Give again, word for word, the lines below that run from the line with "Click the double" through the line with "Image resolution: width=633". Drop the pictures.

####

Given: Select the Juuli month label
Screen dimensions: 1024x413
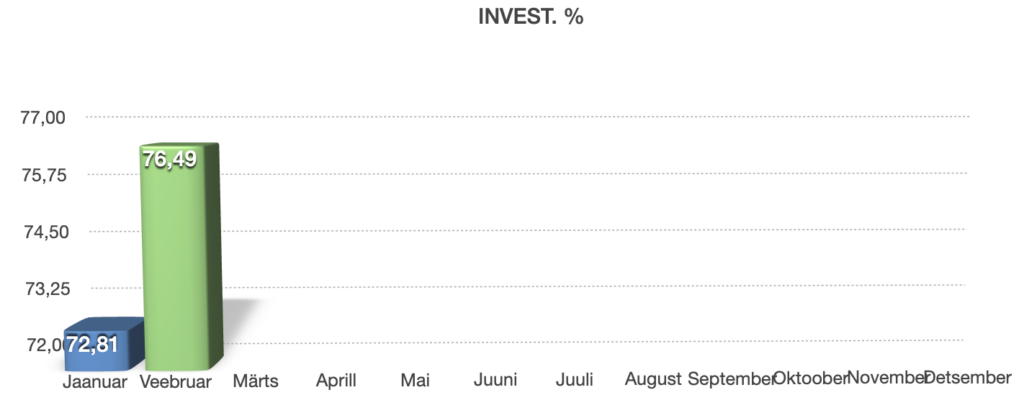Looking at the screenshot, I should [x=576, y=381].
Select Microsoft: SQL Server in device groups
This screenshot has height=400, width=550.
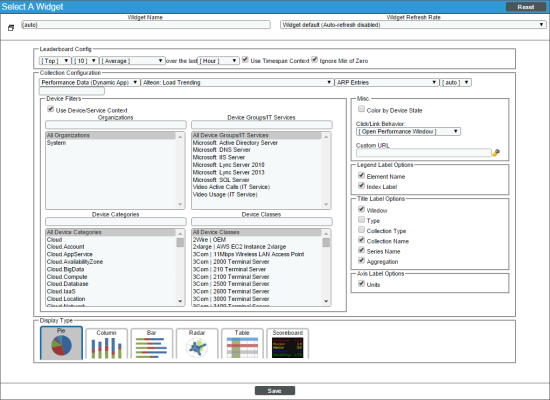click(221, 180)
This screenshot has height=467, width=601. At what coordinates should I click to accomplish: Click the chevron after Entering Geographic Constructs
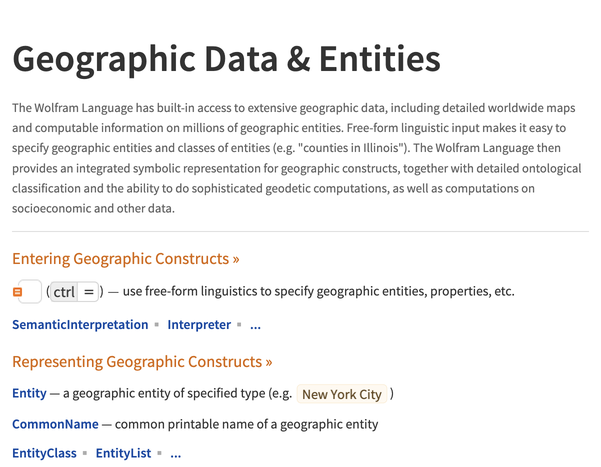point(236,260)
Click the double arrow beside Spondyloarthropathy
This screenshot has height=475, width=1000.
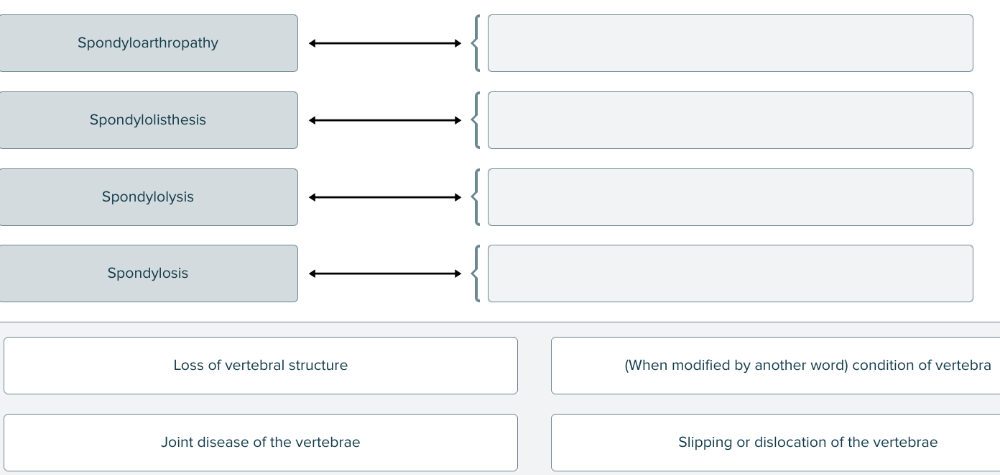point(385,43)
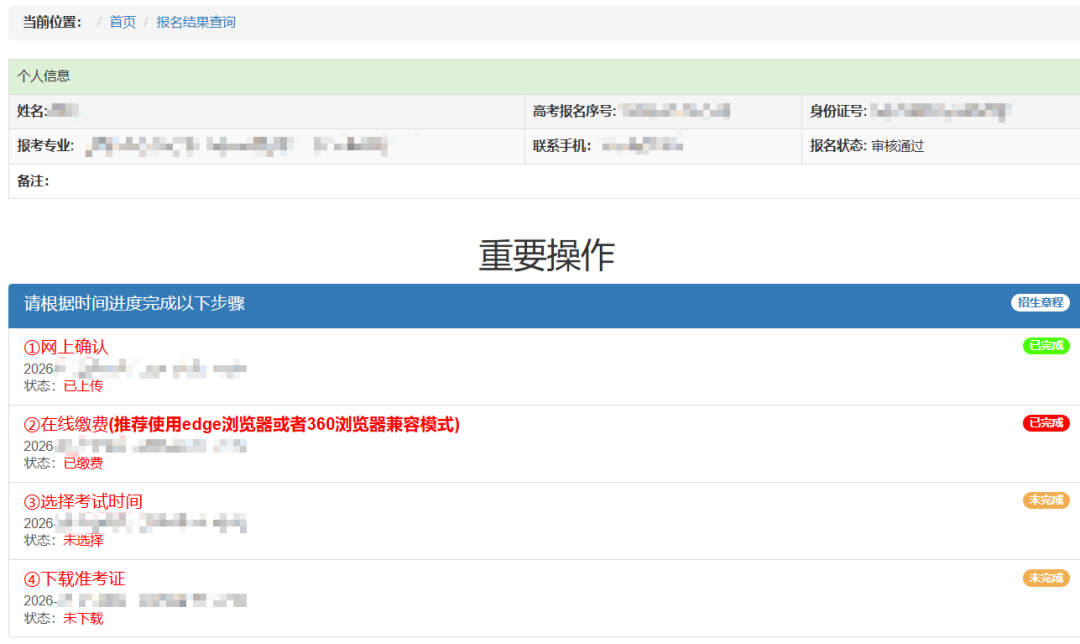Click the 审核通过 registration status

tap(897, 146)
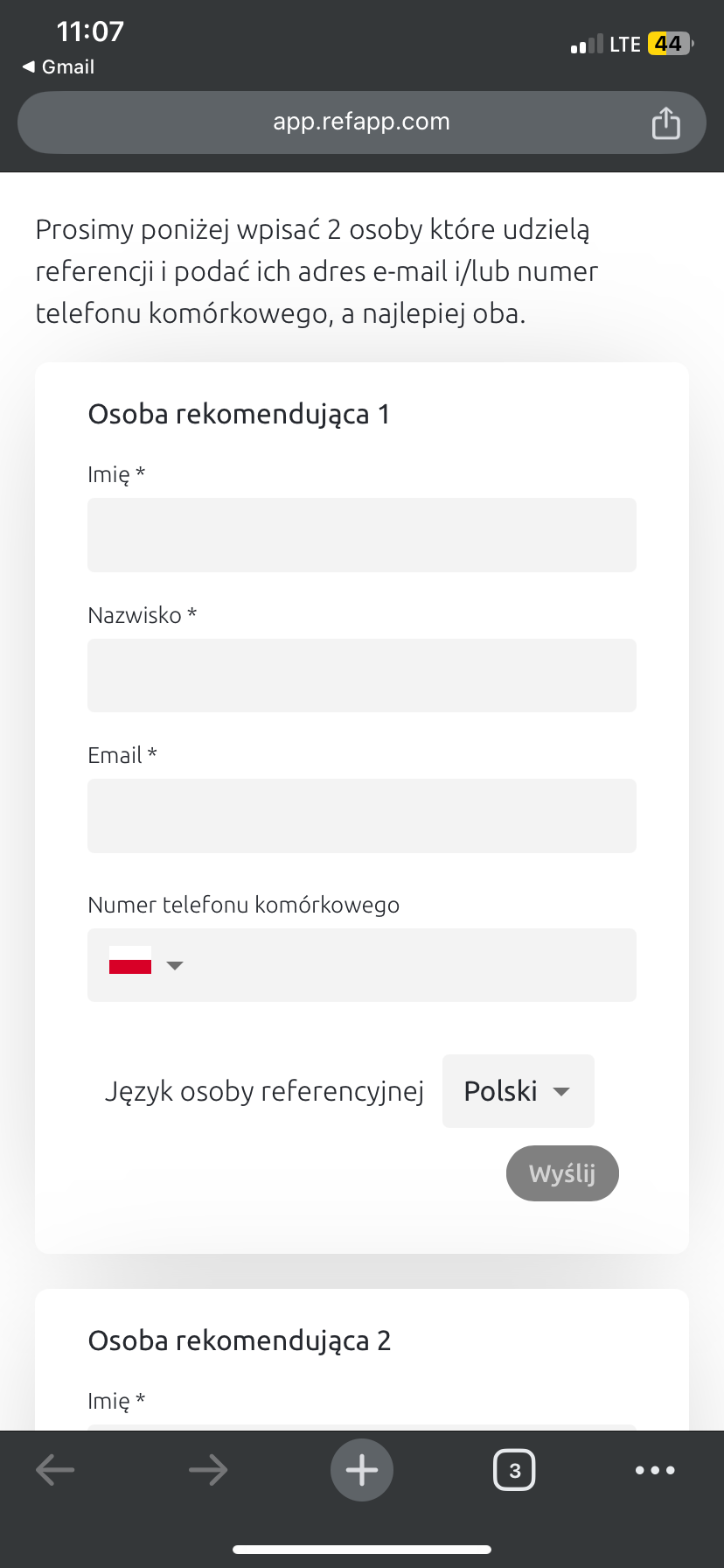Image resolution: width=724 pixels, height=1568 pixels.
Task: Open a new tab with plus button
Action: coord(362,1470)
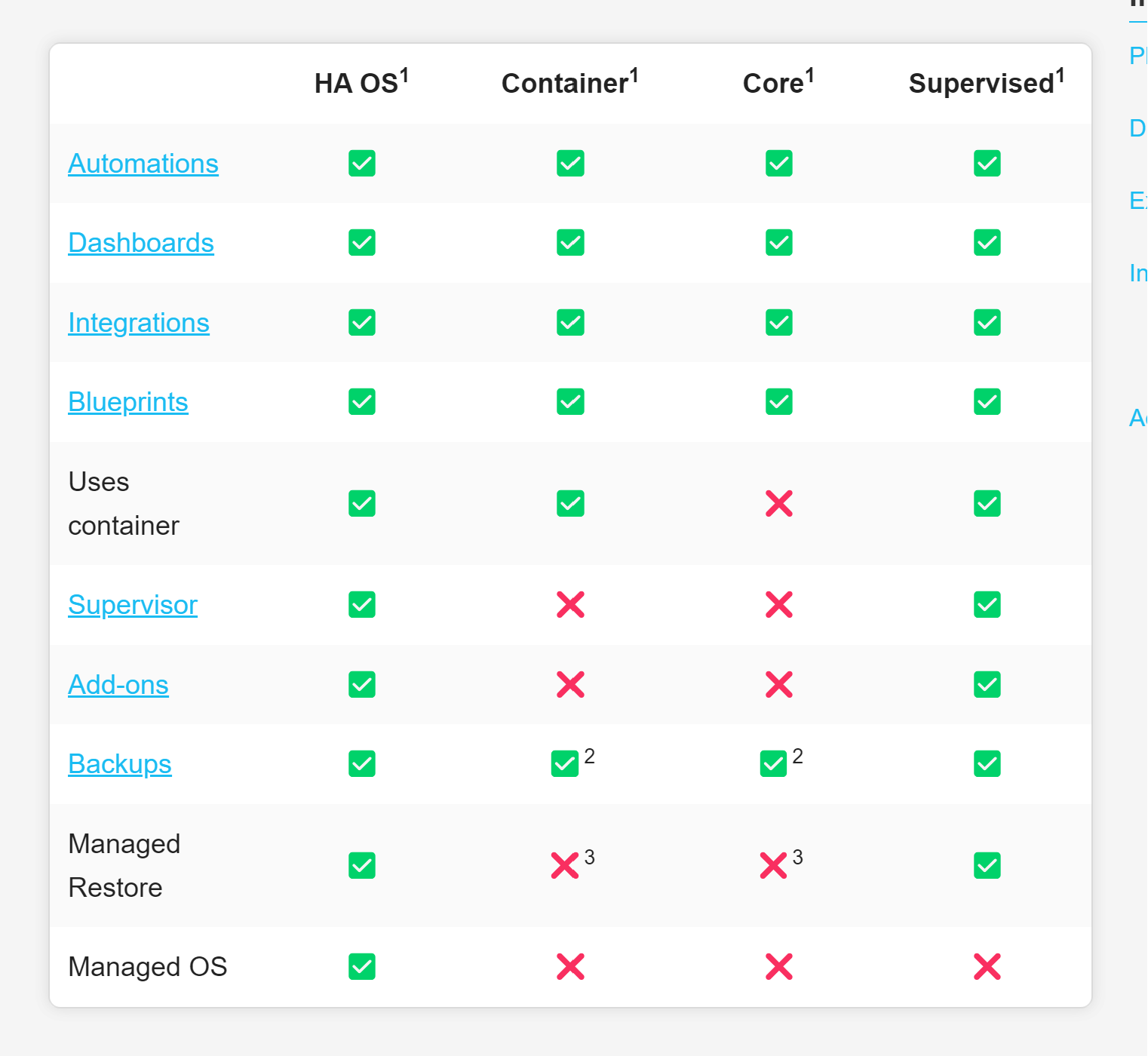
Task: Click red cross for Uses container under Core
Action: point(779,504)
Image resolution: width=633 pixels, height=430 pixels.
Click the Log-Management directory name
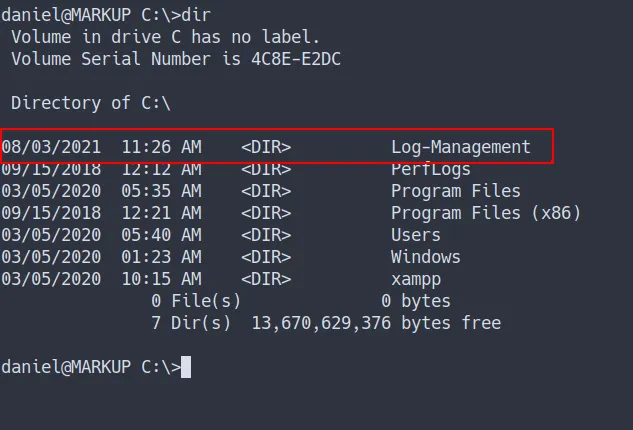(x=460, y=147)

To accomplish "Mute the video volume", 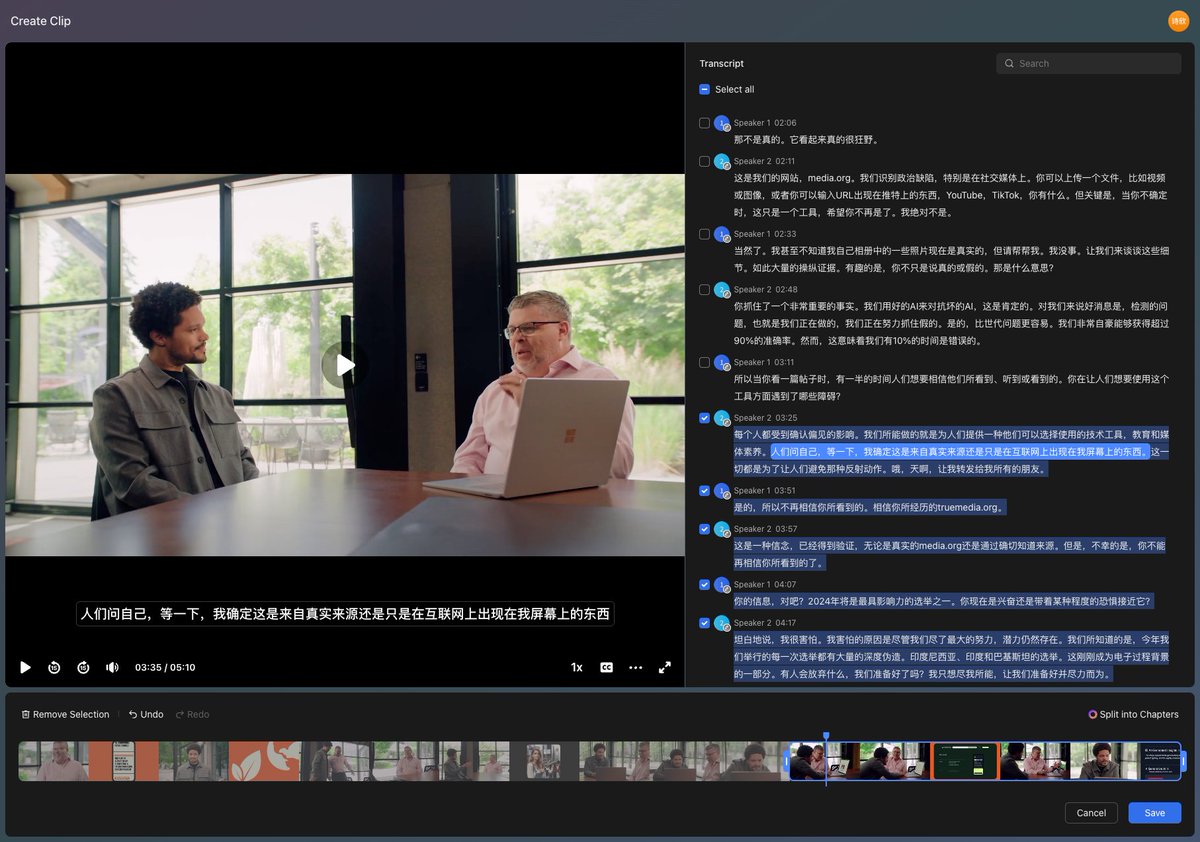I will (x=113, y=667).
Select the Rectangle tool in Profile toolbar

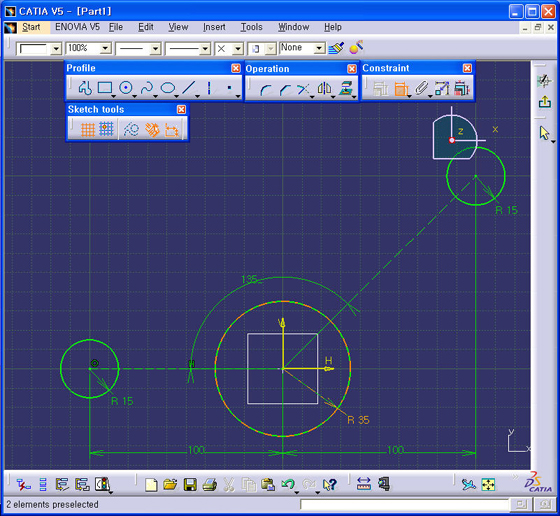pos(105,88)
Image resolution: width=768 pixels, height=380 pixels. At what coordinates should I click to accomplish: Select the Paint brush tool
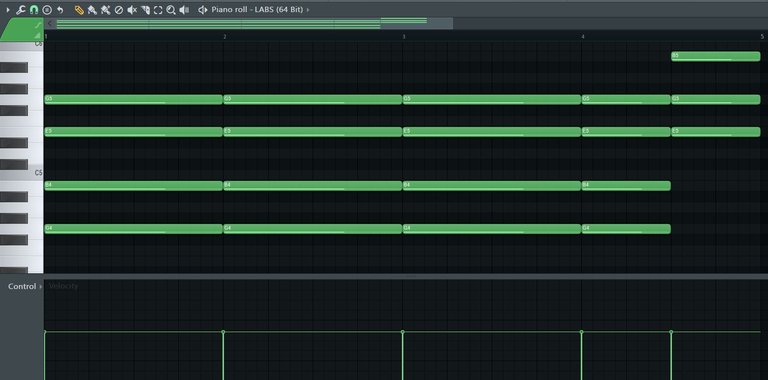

####

**Response to this exercise:**
Click the double arrow beside Spondyloarthropathy
This screenshot has height=475, width=1000.
point(385,43)
Click the 审核通过 registration status

tap(897, 146)
Image resolution: width=724 pixels, height=1568 pixels.
Task: Open a new tab with plus button
Action: coord(362,1470)
Task: Click red cross for Uses container under Core
Action: point(779,504)
Image resolution: width=633 pixels, height=430 pixels.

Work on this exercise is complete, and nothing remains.